The moments gather with the urgency
of withered fields ablaze, then hurtle through
me, dancing, thrashing with an ecstasy
that heralds our impending rendezvous.
But you're enveloped by a nonchalance,
a simple elegance, a veil of white
beneath a guileful moon; and your response
is breathful and caressing, but contrite,
unlike a lover's. So a great abyss
is rushing to the heavens as I fall,
and drunken notions of our starry bliss
become the ashes of my folderol.
Alas, in worlds devoid of your mystique,
the favors of another do I seek.
I Submit To You
To you, the palace hallway of Versailles,
with icy storms of fiery fisted spears
suspended over velvet floors to dry
the blood of charlatans and profiteers:
Your practiced strings embrace the symphony
of leathers and exquisite ivory
that bare my passion with calligraphy
in leaf of gold, my fevered mastery
of words to grace the altars of your god.
But brittle, cold, your touch, a thinning cloak
of winter's end replacing my facade
with garments tattered by the scornful stroke
of braided lashes in your stern decree,
till faint the sounds of palace revelry.
Thy Kingdom Come
Can no one hear my voice from here?
Alone am I within the quivering, ethereal,
arthritic clutches of a brooding atmosphere.
Somehow I must communicate.
I'm helpless as a browned and brittle,
weightless wisp of oak wedged to
a footnote by the wasted bulk of volumes one to eight.
Obscured for now, behind a cloud,
The clamor of imaginary armor in the air
predicts my freedom won't be long allowed.
With pulse of prey I turn to flee,
But hissing serpent-tailed envenomed
winds deter me as I flop
and flail upon the dusty purgatorial debris.
Perhaps it's best I'm taken soon:
Inside celestial chambers, high above, the deities
convene to judge, to welcome, to repugn;
Yet cruel is the irony
That justice could be waiting as a
of cubes of ivory to plot my final destiny.
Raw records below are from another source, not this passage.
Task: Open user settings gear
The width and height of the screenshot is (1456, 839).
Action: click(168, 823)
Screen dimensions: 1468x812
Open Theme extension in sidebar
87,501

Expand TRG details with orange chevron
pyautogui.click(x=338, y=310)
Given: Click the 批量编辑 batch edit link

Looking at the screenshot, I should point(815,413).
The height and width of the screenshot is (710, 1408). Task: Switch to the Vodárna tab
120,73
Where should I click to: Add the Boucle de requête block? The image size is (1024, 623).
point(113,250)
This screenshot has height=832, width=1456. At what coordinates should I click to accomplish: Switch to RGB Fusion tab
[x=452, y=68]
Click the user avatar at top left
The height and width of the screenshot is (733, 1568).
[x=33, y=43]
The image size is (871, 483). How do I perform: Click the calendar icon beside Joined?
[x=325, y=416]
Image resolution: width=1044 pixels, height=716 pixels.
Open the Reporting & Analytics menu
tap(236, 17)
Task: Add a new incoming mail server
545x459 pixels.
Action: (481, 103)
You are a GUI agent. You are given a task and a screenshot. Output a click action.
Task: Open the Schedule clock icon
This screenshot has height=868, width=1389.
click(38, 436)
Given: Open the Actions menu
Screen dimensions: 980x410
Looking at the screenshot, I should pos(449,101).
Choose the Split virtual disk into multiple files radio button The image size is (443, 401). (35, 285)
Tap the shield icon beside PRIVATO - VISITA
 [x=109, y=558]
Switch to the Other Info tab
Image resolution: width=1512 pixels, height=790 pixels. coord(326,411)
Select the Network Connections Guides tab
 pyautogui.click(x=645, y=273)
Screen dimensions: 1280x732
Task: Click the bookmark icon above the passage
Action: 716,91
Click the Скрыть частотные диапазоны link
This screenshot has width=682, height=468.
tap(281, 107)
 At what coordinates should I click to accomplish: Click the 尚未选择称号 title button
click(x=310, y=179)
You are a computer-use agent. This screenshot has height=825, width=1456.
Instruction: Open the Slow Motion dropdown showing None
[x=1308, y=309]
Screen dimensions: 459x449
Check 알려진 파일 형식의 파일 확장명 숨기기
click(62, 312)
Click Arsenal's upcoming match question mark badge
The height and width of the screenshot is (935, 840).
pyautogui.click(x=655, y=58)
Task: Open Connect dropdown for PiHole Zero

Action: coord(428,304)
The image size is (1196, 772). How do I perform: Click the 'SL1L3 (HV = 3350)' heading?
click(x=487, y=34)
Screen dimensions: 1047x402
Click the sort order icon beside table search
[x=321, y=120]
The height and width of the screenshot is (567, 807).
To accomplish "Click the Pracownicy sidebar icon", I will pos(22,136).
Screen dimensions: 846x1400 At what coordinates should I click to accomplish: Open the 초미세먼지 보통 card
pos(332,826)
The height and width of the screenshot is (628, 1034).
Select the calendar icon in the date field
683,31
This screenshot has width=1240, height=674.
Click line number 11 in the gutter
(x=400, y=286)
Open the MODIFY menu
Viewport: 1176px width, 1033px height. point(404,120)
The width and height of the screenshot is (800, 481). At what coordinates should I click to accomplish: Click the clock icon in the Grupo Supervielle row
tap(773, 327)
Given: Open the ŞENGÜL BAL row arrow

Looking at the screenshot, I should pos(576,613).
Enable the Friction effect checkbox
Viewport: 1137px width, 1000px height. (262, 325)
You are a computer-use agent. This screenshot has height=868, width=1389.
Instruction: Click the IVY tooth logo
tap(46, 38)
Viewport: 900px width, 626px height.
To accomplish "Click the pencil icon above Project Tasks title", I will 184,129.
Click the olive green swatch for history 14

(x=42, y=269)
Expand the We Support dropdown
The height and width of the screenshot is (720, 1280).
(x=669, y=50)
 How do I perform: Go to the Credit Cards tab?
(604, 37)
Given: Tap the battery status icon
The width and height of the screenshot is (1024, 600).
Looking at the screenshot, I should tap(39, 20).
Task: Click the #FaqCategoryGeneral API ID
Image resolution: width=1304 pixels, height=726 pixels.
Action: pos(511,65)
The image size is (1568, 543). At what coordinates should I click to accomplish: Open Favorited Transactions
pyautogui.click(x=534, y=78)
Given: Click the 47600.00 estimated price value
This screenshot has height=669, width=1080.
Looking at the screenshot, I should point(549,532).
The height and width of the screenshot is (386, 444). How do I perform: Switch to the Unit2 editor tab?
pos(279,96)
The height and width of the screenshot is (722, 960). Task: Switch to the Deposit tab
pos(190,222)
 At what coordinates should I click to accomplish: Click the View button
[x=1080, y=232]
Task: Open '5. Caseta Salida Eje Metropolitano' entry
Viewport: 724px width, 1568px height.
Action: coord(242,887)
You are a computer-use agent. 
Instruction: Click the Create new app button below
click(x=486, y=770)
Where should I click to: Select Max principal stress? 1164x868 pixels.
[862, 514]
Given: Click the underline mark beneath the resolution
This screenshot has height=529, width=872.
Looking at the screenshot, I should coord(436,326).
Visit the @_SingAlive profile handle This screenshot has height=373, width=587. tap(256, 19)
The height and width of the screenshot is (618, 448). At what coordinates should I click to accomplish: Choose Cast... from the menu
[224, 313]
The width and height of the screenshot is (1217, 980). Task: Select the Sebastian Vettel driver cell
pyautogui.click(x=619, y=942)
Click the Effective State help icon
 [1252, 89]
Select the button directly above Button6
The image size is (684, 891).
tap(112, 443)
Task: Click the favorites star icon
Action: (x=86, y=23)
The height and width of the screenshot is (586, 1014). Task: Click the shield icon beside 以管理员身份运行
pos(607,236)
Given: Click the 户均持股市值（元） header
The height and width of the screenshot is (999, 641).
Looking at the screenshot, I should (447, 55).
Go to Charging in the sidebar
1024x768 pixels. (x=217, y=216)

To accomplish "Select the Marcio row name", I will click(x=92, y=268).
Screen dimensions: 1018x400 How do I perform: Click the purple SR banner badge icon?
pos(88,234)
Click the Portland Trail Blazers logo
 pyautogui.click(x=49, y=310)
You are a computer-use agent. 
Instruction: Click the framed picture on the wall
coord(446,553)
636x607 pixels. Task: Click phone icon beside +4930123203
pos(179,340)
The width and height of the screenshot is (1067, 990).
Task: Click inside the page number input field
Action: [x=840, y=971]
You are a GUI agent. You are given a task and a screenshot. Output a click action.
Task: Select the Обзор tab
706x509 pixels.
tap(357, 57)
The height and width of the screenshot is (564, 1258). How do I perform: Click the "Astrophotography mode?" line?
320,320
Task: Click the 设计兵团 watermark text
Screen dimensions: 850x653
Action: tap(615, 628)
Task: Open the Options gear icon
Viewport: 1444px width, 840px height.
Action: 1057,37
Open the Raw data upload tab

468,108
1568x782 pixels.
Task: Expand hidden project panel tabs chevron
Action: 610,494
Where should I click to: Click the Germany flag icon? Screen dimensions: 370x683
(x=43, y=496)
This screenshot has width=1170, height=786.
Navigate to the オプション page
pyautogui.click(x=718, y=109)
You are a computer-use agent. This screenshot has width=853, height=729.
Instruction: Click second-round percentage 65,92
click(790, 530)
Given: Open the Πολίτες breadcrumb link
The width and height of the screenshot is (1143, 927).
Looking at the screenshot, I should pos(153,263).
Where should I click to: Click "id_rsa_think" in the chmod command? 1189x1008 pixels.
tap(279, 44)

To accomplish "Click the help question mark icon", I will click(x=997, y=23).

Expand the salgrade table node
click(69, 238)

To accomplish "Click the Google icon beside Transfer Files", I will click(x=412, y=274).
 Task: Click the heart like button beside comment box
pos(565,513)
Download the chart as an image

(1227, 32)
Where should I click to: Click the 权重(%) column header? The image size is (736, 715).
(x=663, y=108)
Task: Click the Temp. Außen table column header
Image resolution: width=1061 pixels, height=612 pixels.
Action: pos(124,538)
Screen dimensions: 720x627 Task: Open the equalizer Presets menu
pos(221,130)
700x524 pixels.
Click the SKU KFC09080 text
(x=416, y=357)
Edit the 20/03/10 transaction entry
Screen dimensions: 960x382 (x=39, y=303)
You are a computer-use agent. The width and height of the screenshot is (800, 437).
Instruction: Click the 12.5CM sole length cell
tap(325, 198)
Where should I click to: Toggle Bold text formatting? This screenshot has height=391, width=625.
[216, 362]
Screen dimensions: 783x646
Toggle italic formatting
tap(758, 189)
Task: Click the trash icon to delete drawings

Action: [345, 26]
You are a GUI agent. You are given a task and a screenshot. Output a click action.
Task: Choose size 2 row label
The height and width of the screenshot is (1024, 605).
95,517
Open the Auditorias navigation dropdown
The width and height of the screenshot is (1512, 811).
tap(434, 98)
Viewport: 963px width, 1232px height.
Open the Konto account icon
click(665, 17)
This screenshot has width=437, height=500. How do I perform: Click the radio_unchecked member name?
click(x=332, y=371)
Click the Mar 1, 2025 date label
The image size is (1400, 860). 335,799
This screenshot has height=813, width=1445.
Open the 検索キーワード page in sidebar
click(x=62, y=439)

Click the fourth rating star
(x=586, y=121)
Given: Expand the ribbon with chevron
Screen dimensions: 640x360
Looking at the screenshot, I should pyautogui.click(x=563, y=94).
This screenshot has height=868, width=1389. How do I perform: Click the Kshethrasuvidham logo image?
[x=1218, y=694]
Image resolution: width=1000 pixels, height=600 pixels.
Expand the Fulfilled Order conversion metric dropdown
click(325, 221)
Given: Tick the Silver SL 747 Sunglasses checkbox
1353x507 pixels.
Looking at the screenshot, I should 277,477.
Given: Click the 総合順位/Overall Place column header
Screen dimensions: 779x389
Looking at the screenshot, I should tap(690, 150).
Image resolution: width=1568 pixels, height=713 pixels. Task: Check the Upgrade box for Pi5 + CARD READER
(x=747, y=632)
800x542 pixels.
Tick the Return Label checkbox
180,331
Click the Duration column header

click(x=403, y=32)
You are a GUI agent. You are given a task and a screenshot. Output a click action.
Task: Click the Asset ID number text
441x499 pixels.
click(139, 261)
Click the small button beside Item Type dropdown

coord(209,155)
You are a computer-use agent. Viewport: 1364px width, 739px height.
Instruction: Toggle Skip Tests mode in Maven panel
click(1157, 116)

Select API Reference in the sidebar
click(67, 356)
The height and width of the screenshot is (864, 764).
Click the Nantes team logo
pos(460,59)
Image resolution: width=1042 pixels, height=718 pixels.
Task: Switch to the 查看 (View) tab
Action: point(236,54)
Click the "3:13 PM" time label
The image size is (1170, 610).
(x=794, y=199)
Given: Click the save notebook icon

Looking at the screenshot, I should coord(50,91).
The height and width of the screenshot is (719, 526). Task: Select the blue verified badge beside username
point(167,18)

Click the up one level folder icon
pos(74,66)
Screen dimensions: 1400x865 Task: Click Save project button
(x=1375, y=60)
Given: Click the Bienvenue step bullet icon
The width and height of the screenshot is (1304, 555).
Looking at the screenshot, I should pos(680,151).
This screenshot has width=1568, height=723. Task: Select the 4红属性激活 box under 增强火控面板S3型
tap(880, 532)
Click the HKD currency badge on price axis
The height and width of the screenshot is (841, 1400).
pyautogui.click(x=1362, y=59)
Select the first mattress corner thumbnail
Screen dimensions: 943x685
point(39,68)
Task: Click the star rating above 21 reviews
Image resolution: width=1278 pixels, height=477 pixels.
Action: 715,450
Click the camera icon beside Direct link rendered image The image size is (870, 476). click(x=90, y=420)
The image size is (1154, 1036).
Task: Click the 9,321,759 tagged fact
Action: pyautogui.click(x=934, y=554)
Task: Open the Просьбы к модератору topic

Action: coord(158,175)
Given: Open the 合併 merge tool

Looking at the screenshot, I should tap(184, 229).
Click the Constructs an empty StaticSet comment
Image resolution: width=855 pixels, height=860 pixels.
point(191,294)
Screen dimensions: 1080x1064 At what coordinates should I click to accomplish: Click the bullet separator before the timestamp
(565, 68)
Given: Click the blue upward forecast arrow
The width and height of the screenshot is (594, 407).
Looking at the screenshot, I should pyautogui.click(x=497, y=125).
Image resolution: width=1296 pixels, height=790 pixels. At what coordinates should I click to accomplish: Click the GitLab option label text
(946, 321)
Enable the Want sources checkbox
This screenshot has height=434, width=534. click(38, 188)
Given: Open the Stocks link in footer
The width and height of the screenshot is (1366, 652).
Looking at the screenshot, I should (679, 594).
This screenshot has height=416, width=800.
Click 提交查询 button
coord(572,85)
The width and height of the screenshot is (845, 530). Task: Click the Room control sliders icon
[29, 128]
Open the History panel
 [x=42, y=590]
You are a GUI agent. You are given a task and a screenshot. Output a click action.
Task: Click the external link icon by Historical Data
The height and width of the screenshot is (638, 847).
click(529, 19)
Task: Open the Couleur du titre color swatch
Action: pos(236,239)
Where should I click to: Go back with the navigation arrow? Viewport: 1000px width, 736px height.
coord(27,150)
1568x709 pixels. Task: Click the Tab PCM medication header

A ripple imperceptible, like hints
of amber in the tiring balsams, swells
to waves of apprehension, then imprints
a vision on my mind, with carousels
of pirouetting bronze bouquets that plead
for my attention with a fiery spin,
a touch-me-not exploding into seed,
a symphony of reed and violin.
As crippled prey, I cringe before the beast:
its moist and fuming breath and flaxen skin
invite me to a Bacchanalian feast,
the blending of our spirits to begin.
The darkness has returned, reflections faint
and grinning like a spectral carnival
illusion twisting from its glass restraint
and in the next bewitching interval
transforming into sheets of wind on stones
across a riverbed; through clearing air
appears the putrid chalky white of bones
enclasped around the edges of my chair.
Awakened, I am cradled by the roar
of hissing silence, till it dissipates
in shards of vapor on a restless shore,
and the relentless flow anticipates
my coming once again, and then again,
and then again; and on a tapestry
of shame and surfeit, abstinence and yen,
I curse the parasites who mock the plea
arising from my soul, to make it end!
But all in vain. For only when the gale
reposes in my arms and skies descend
upon the seas will quietude prevail.